The computer-implemented method can include determining (e.g., by the computing system), based at least in part on the discretization level reduction model, reconstructed input tensor data based at least in part on the level-reduced tensor data. For instance, the reconstructed input tensor data can be reconstructed from at least the level-reduced tensor data, such as by reconstruction layer(s) of the discretization level reduction model. The reconstructed input tensor data can resemble the input tensor data. For instance, the reconstructed input tensor data can include a greater amount of information and/or information in a more easily perceived manner than the level-reduced tensor data, including information that is extrapolated from the level-reduced tensor data to recreate the input tensor data. Generally, it is desirable for the reconstructed input tensor data to be as close to the input tensor data as possible while conforming to the structure of the discretization level reduction model. In this way, the model can learn to provide sufficient spatial information at the level-reduced tensor data to closely reconstruct the input tensor data.

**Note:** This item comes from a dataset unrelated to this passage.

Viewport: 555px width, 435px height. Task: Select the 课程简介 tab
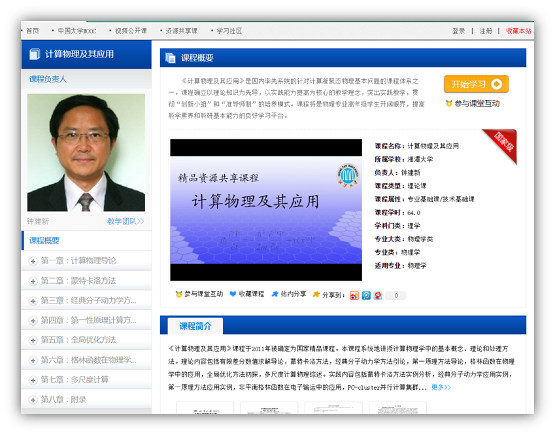(x=195, y=326)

In some implementations, such as implementations where the discretization level reduction model includes a color bypass network, determining the reconstructed input tensor data can be based at least in part on the level-reduced tensor data and a color bypass reconstruction. For instance, in some implementations, determining the reconstructed input tensor data can include obtaining (e.g., by the computing system) a first reconstructed input tensor data component. The first reconstructed input tensor data component can be obtained from the one or more reconstruction layers. The first reconstructed input tensor data component can be based at least in part on the level-reduced tensor data. For example, the first reconstructed input tensor data component can be (e.g., intermediate) reconstructed input tensor data that is produced by the reconstruction layers from the level-reduced tensor data. As one example, the first reconstructed input tensor data component can be a reconstructed image (e.g., a full-color image) that approximates an input image. For example, the reconstructed image can have a same number of channels and/or discretization levels as the input image. According to example aspects of the present disclosure, this image can be made to more closely approximate the input image by including information from the color bypass network.

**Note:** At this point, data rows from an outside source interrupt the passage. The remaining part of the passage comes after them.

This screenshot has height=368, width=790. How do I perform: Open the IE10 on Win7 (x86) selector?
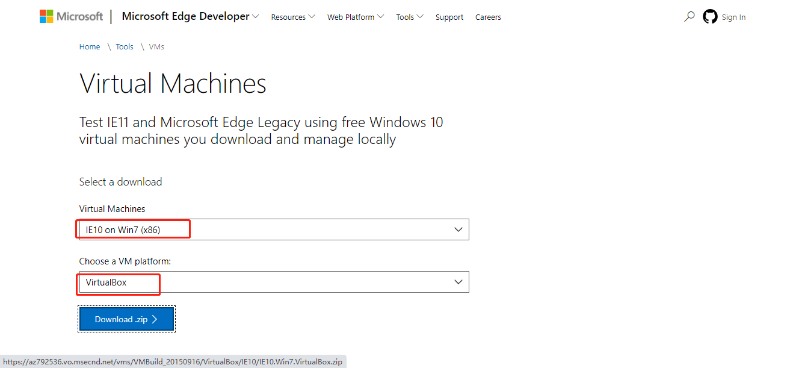[274, 229]
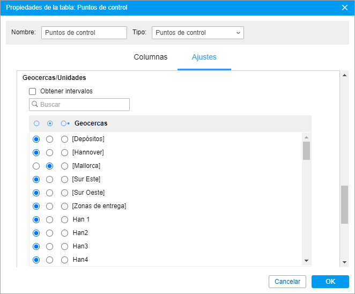Click the Cancelar button
The image size is (355, 294).
pyautogui.click(x=287, y=282)
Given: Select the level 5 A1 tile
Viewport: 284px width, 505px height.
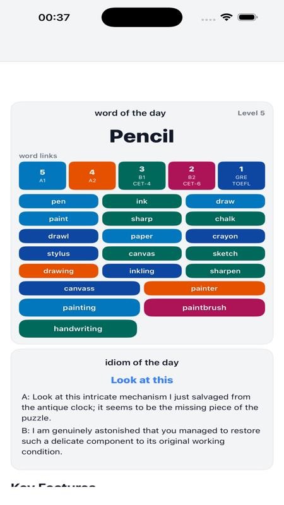Looking at the screenshot, I should (x=42, y=175).
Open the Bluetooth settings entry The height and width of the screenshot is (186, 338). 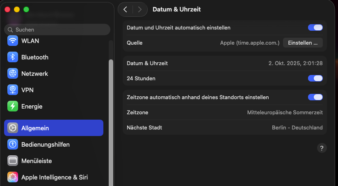[x=35, y=57]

Additionally and/or alternatively, in some implementations, determining the reconstructed input tensor data can include obtaining (e.g., by the computing system) a second reconstructed input tensor data component. The second reconstructed input tensor data component can be obtained from the color bypass network. For instance, in some implementations, the second reconstructed input tensor data can be a color bypass reconstruction. For example, the second reconstructed input tensor data component can be obtained from a color bypass reconstruction layer that is included in and/or otherwise connected to the color bypass network. The second reconstructed input tensor data component can be based at least in part on the input tensor data. For example, in some implementations, the second reconstructed input tensor data component can be obtained based at least in part on a color bypass network that is connected to (e.g., fully connected to, such as by including at least one fully connected hidden unit), an input layer including the input tensor data. In some implementations, the second reconstructed input tensor data component may be a reconstructed image based on an input image. The second reconstructed input tensor component may be a reconstructed image that includes less localized spatial information than a reconstructed image of the first reconstructed input tensor data component. For example, the second reconstructed input tensor data component can be a color tint for the reconstructed image, such as one or more gradients, etc.

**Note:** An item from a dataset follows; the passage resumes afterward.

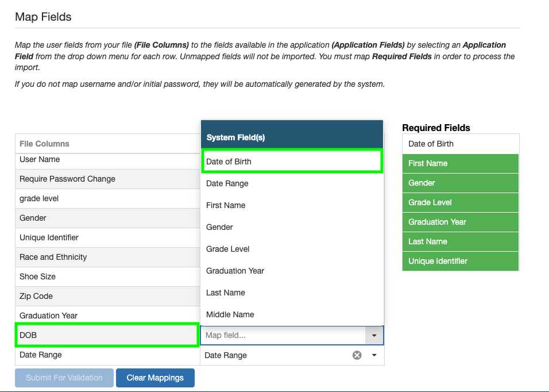Pick Last Name from system fields
Viewport: 549px width, 392px height.
(292, 293)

Additionally and/or alternatively, in some implementations, determining the reconstructed input tensor data can include determining (e.g., by the computing system) the reconstructed input tensor data based at least in part on the first reconstructed input tensor data component and the second reconstructed input data component. For instance, in some implementations, the reconstructed input tensor data can be determined based at least in part on a pixel-wise combination of the first reconstructed input tensor data component and the second reconstructed input data component.


The computer-implemented method can include determining (e.g., by the computing system) a loss based at least in part on the input tensor data and the reconstructed input tensor data. For instance, in some implementations, the loss can be or can include a pixel-wise difference between the input tensor data and the reconstructed input tensor data. For example, the loss can convey a difference between the input tensor data and the reconstructed input data. The loss may include or otherwise define one or more gradients, such as gradients with respect to parameters of the discretization level reduction model. For instance, in some implementations, the model may be trained with a backpropagation/optimization algorithm such as Adam.


The computer-implemented method can include adjusting (e.g., by the computing system) one or more parameters of the discretization level reduction model based at least in part on the loss. The discretization level reduction model can include one or more parameters such as, for example, node and/or link weights, kernel weights, activation values or levels, etc. of the layer(s), such as the input layer(s), feature representation layer(s), channel reduction layer(s), level reduction layer(s), output layer(s), reconstruction layer(s), etc., and/or the color bypass network, and/or other portions of the discretization level reduction model. These parameters can be adjusted based on the loss, such as based on a gradient of the loss. For example, the loss (e.g., gradient of the loss) can be backpropagated through the discretization level reduction model to adjust parameters of the model and thereby train the model. In some implementations, the activation values or levels of a discretized activation function, such as a discretized tanh activation function, may be unchanged during training. For instance, as the discretized activation function is defined to discretize inputs, it may be unnecessary to shift, scale, or otherwise modify the activation function during training. Thus, the activation levels of the discretized activation function may be ignored during a backpropagation step, which can contribute to ease of training the model.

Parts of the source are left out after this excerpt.